Susceptibility to Hyperparasitoids: Field Experiment
2.2.3
To test the effect of mummy location on the risk of hyperparasitism in a natural hyperparasitoid community, we exposed mummies glued to different locations on broad bean plants under field conditions. Aphids were reared as described above on 12 plants and exposed to A. chaonia. After mummification, the mummies were removed (11 days after exposure to A. chaonia), and their location was manipulated by gluing them back onto the same plants in the four specific locations also used for the lab experiment (stem, leaf axil, leaf top, and leaf bottom). Some plants were supplemented with mummies from other plants or from A. chaonia breeding cages when not enough mummies could be obtained from a particular plant. We photographed each plant to document mummy locations. The plants were labeled, and four plants were planted in each of three square plastic plant pots (34 × 34 × 32 cm, with water reservoir).

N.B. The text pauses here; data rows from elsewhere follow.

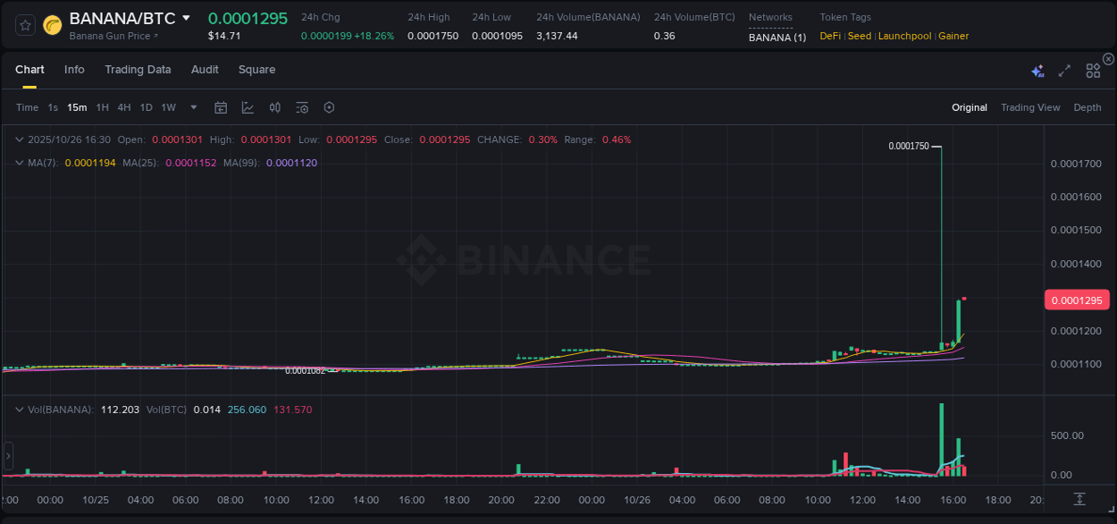Collapse the Vol(BANANA) indicator row

coord(19,410)
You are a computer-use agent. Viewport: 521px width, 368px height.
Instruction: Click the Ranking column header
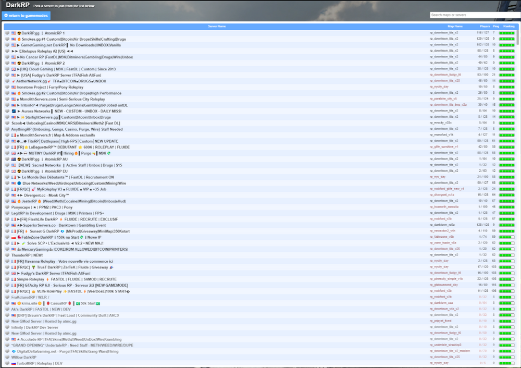point(508,26)
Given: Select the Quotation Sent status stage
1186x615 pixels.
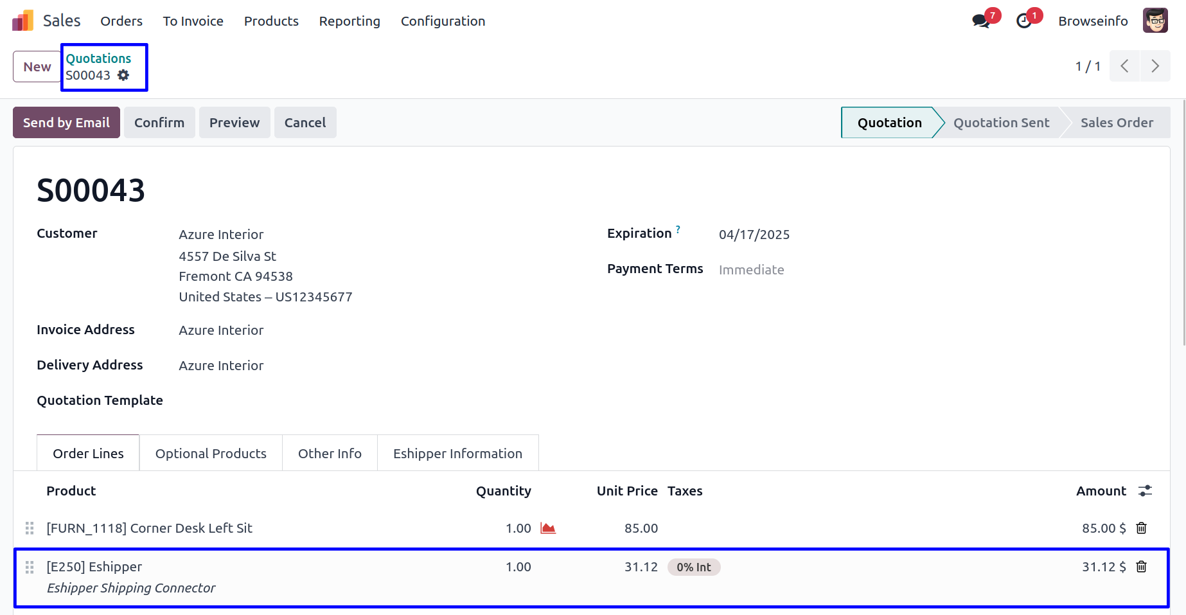Looking at the screenshot, I should [1001, 123].
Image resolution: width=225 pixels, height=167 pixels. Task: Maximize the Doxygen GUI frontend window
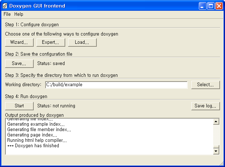pyautogui.click(x=211, y=6)
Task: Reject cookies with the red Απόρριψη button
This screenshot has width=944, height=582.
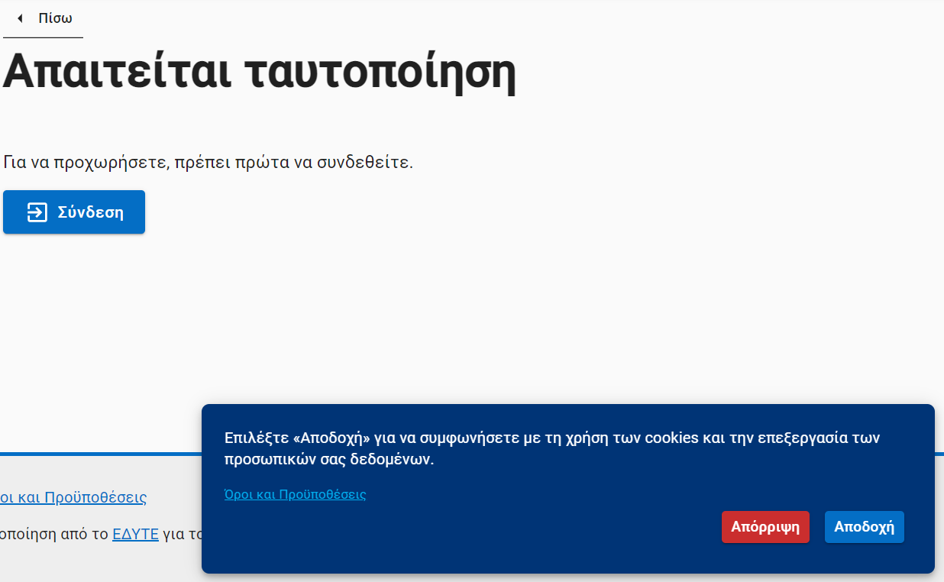Action: click(x=765, y=527)
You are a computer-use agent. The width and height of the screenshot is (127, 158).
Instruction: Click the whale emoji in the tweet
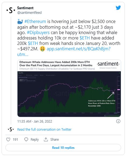(x=20, y=22)
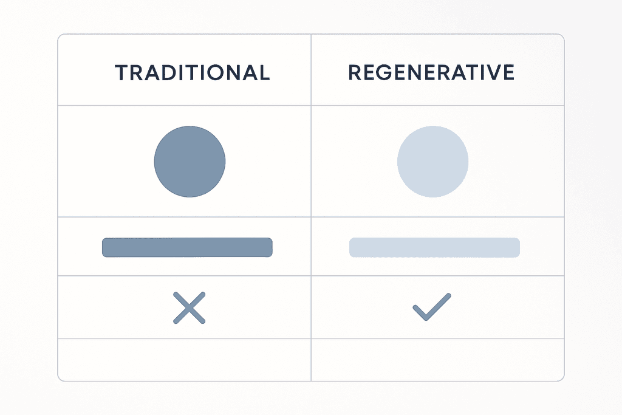Click the top-right rounded corner of table
The height and width of the screenshot is (415, 622).
pyautogui.click(x=562, y=37)
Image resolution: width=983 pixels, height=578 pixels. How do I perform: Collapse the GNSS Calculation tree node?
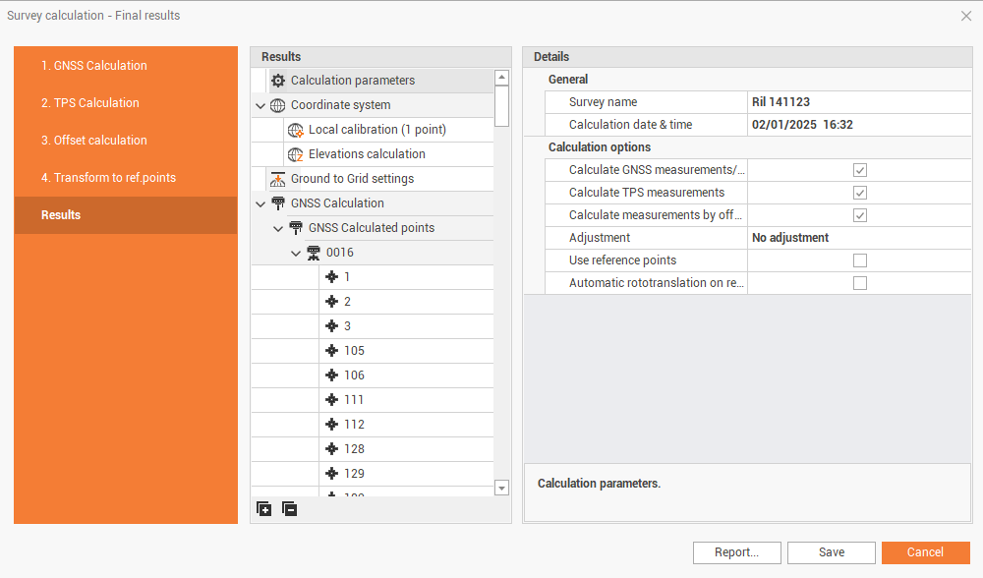260,203
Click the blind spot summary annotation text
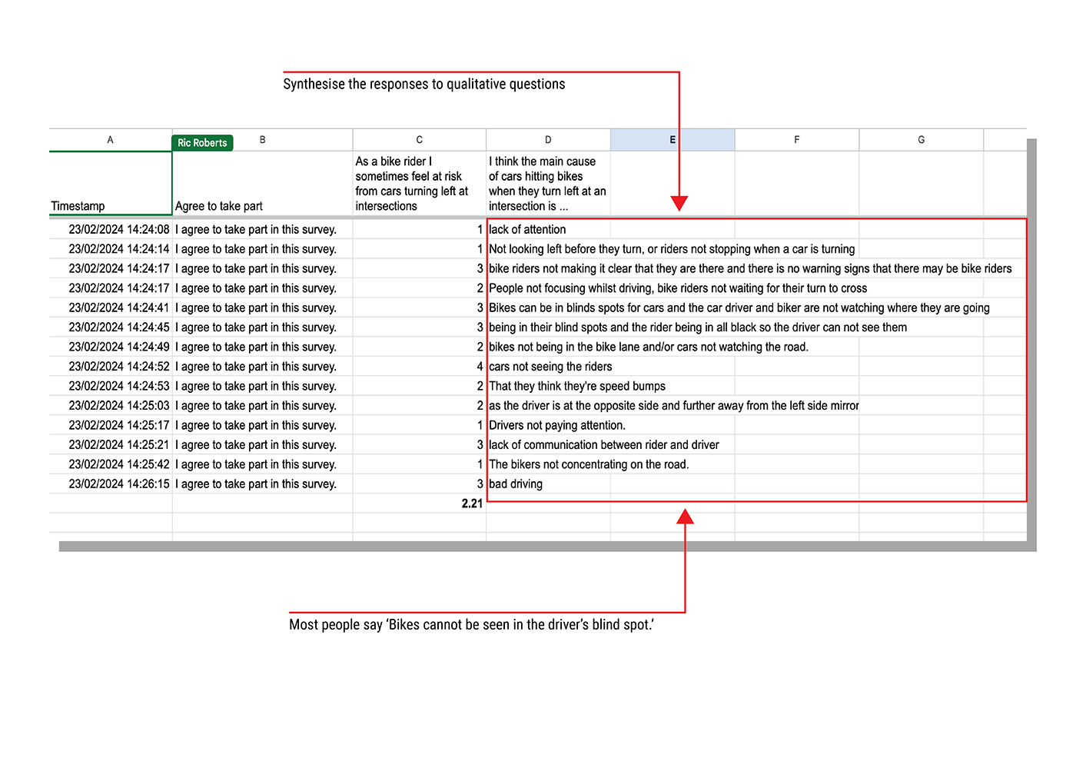1076x761 pixels. [x=471, y=625]
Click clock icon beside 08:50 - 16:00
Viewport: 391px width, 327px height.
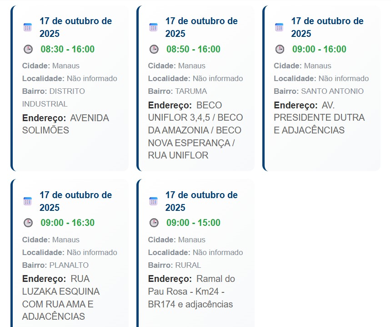coord(154,49)
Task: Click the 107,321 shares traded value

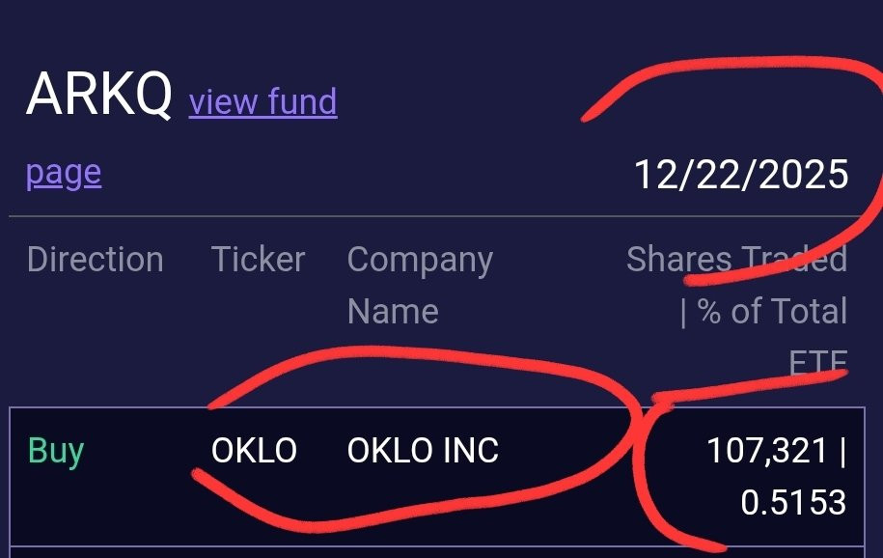Action: tap(766, 451)
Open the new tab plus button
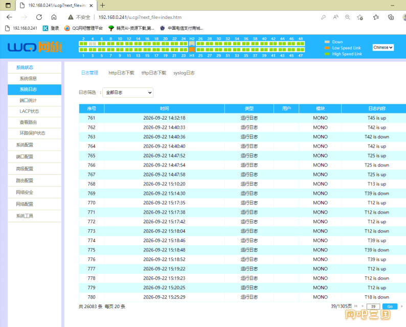Image resolution: width=406 pixels, height=327 pixels. (103, 5)
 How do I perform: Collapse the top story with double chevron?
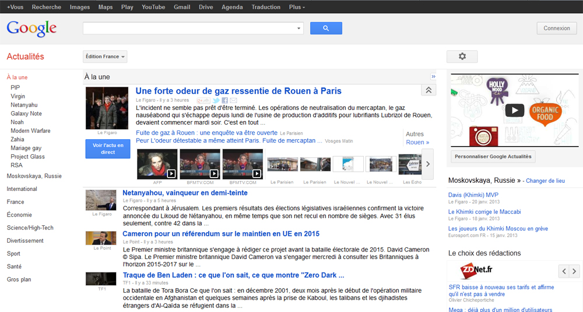[428, 90]
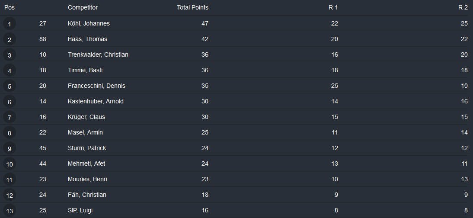Select the position 13 circle badge
The width and height of the screenshot is (473, 218).
point(10,211)
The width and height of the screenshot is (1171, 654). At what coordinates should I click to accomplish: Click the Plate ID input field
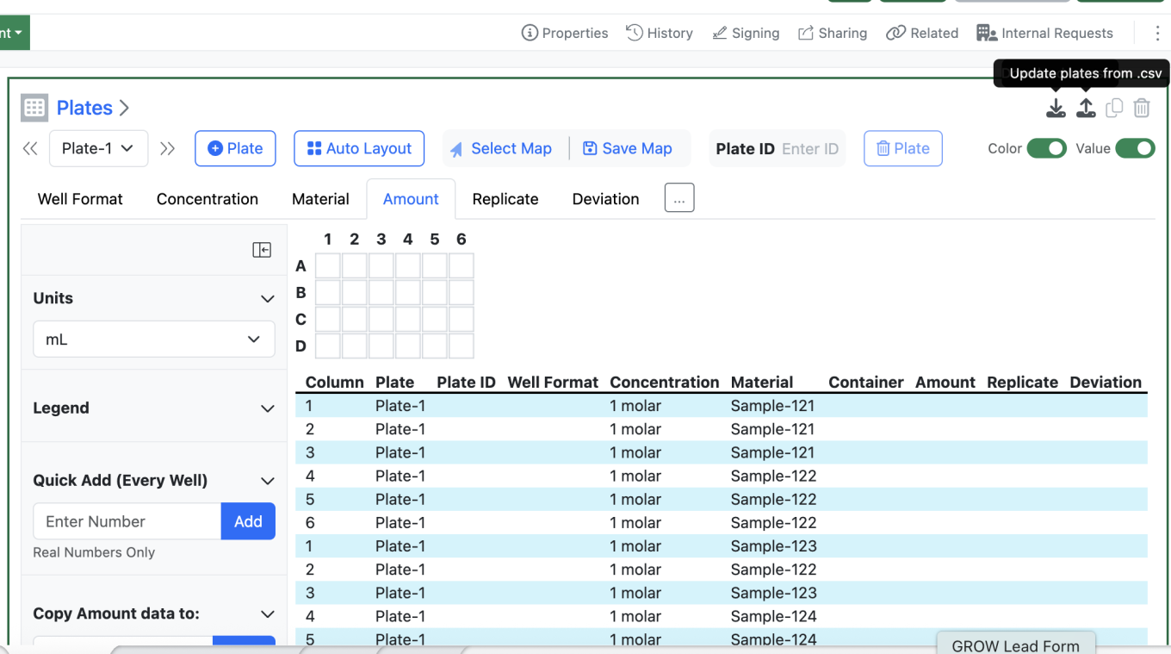(809, 149)
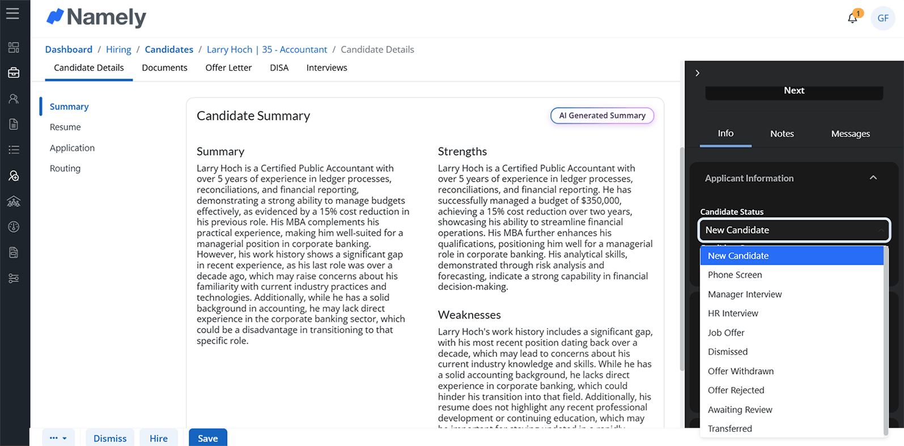Click the people sidebar icon
Screen dimensions: 904x446
pyautogui.click(x=14, y=99)
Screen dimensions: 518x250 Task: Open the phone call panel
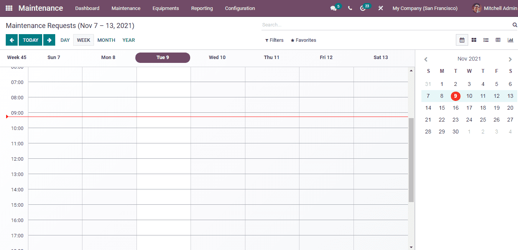coord(349,8)
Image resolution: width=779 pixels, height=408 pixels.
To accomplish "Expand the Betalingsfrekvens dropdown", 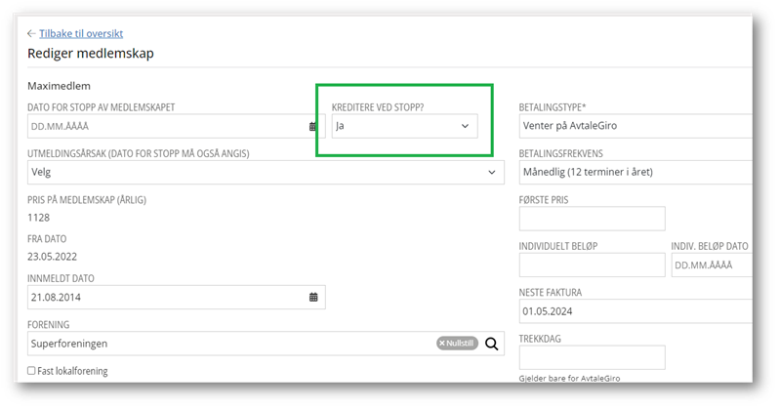I will (635, 173).
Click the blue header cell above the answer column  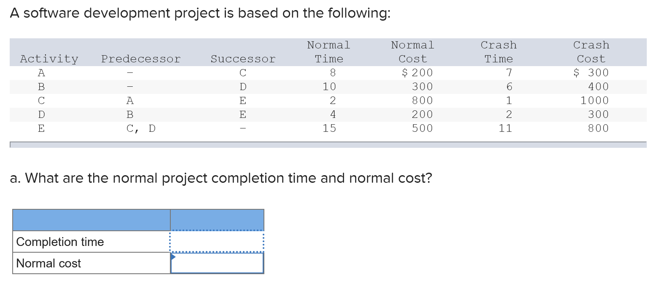[x=216, y=219]
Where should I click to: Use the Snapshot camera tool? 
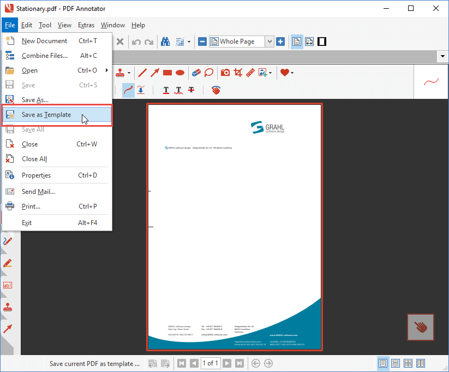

These pots were placed outdoors on the campus of Eawag in Dübendorf, Switzerland, in a fenced area covered by natural vegetation. They were left outside for a week, accessible to the natural community of natural enemies, ants, and other small animals. We only restricted access of snails and slugs as far as possible. Field exposure took place in late September of 2020 (daily mean temperature: 15°C–20°C, no significant rainfall (MeteoSchweiz 2020)). Afterwards, the plants were collected, and the mummies initially examined on the plant under a stereo microscope to assess any losses of mummies, hatching that had already occurred, and any sign of predation. Subsequently, intact mummies were collected and stored in insect dishes (mummies from the same plant and location stored together). These insect dishes were checked regularly for hatched wasps, which were determined as either parasitoids (A. chaonia) or hyperparasitoids (identified at least to the genus level) under a stereo microscope.
Statistical Analysis
2.3
Statistical analyses were conducted in Rstudio version 2023.6.1.524 (RStudio Team 2020) using R version 4.3.0 (R Core Team 2023), and plots were generated using ggplot2 (Wickham 2016).
Prior to analyzing the locations where aphids mummified, we removed one location and aggregated other locations to avoid problems with complete separation of data among treatments later in our analyses. Specifically, we removed the location “bud,” because only 30 adult aphids and not a single mummy were recorded there, we aggregated counts on “leaf top” and “leaf stem” to “leaf other” and counts on “pot” and “bag” to “off plant” (see Table S1).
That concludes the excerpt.